> _Selected text_
┄┄┄┄┄┄

Defendant’s trial counsel argued to the jury that defendant did not intend to shoot
or kill the victim, and that the only verdict the jury could reasonably reach was that
defendant was guilty of involuntary manslaughter. Regarding the witnesses who
testified, defendant’s trial counsel acknowledged: “Tiffany Ball certainly does not cover
herself in glory during this event or frankly during these proceedings, nobody does, not a
single person does.” Counsel contended, however, that Ball, Hankins, and Rodriguez
each indicated the gunshot was an accident, and that Fernandez testified that defendant
appeared surprised after the shot. Counsel contended that under these circumstances,
there was no express malice because there was no intent to kill. Counsel also argued that
there was no implied malice because the victim’s death was not a natural and probable
consequence of defendant swinging the gun in his hand, and there was no evidence that
he knew the act was dangerous to human life. Regarding voluntary manslaughter,
counsel contended that such a charge “presupposes” a defendant intended to use deadly
force, but that in this case, the evidence reflected that defendant did not intend to use
deadly force. Regarding involuntary manslaughter, which includes as an element that the
defendant committed a crime or a lawful act in an unlawful manner, counsel conceded
that defendant committed the crime of brandishing a firearm, which further meant that
defendant did not act in defense of someone else. Counsel stated, “Now, folks, we’re not
going to argue to you that there was no crime here. Okay. That would be absurd. . . .

┄┄┄┄┄┄

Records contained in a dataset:
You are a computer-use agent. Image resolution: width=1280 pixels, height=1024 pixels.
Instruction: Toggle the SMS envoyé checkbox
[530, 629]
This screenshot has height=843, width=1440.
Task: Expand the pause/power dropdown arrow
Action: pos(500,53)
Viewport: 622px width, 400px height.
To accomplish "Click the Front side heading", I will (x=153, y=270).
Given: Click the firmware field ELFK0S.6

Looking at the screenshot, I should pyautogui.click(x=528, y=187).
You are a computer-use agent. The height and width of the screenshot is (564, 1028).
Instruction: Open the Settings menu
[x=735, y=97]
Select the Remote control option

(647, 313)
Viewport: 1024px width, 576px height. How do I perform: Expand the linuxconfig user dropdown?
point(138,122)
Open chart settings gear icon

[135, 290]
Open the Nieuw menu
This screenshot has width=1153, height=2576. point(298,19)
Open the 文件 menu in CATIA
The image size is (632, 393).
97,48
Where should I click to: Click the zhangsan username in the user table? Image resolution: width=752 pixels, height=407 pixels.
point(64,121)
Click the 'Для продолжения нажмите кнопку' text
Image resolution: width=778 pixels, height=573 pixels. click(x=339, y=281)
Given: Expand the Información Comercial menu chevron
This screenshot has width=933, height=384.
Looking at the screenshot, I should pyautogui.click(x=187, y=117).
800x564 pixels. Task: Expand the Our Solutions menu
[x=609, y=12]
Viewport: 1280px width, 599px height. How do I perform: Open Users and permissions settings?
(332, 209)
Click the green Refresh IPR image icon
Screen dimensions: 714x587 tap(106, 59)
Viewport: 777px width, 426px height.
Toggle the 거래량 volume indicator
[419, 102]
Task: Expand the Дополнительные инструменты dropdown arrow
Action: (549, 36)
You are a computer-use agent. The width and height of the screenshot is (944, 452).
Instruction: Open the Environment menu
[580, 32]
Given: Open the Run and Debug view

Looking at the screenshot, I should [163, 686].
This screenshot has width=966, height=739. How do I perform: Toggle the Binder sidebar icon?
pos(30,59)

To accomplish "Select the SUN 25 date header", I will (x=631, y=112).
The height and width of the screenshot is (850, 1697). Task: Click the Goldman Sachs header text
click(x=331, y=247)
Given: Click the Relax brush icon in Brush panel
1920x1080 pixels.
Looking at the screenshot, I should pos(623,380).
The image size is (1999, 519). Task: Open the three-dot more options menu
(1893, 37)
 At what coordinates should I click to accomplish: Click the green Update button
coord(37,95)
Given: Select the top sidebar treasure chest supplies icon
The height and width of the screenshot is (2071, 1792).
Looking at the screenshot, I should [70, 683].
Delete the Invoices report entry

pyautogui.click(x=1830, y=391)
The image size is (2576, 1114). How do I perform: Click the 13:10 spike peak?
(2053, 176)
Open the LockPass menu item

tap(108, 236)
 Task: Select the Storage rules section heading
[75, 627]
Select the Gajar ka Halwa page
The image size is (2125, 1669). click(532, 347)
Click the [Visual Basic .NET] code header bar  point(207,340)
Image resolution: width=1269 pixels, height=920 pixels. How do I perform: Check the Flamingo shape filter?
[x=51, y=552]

┄┄┄┄┄┄

> _Directives_
a – Answer these questions from the passage on defense counsel's closing argument.
(i) What did counsel tell the jury was the only verdict it could reasonably reach?
(ii) According to counsel, what did Fernandez testify about how defendant appeared after the shot?
(iii) What crime did counsel concede that defendant committed?
b – Write the next part of the passage on defense counsel's closing argument, picking up right after its final sentence.

> _Results of the exercise_
a –
(i) Counsel said the only verdict the jury could reasonably reach was that defendant was guilty of involuntary manslaughter.
(ii) Fernandez testified that defendant appeared surprised after the shot.
(iii) Counsel conceded that defendant committed the crime of brandishing a firearm.

b –
What the evidence is and what the evidence shows, what the evidence proves is
involuntary manslaughter, it wasn’t murder.” Counsel urged the jury to find defendant
not guilty of murder and guilty only of involuntary manslaughter. Regarding the firearm
enhancements for count 1, defendant’s trial counsel contended that defendant d id not
intentionally discharge the gun.
12
C. Jury Verdicts and Sentencing
The jury found defendant guilty of the second degree murder of Carlos Martinez
(§ 187, subd. (a); count 1). The jury found that, in the commission of the murder,
defendant personally used a firearm (§ 12022.53, subd. (b)), personally and intentionally
discharged a firearm (§ 12022.53, subd. (c)), and proximately caused death (§ 12022.53,
subd. (d)). The jury also found defendant guilty of assault with a firearm (§ 245,
subd. (a)(2); count 2), and that he personally used a firearm (§ 12022.5, subd. (a)).
In a bifurcated proceeding, the trial court found true that defendant had a prior
conviction for first degree burglary that also qualified as a strike (§ 667, subds. (a)(1) &
(b)-(i)), and that he had served a prior prison term (§ 667.5, subd. (b)).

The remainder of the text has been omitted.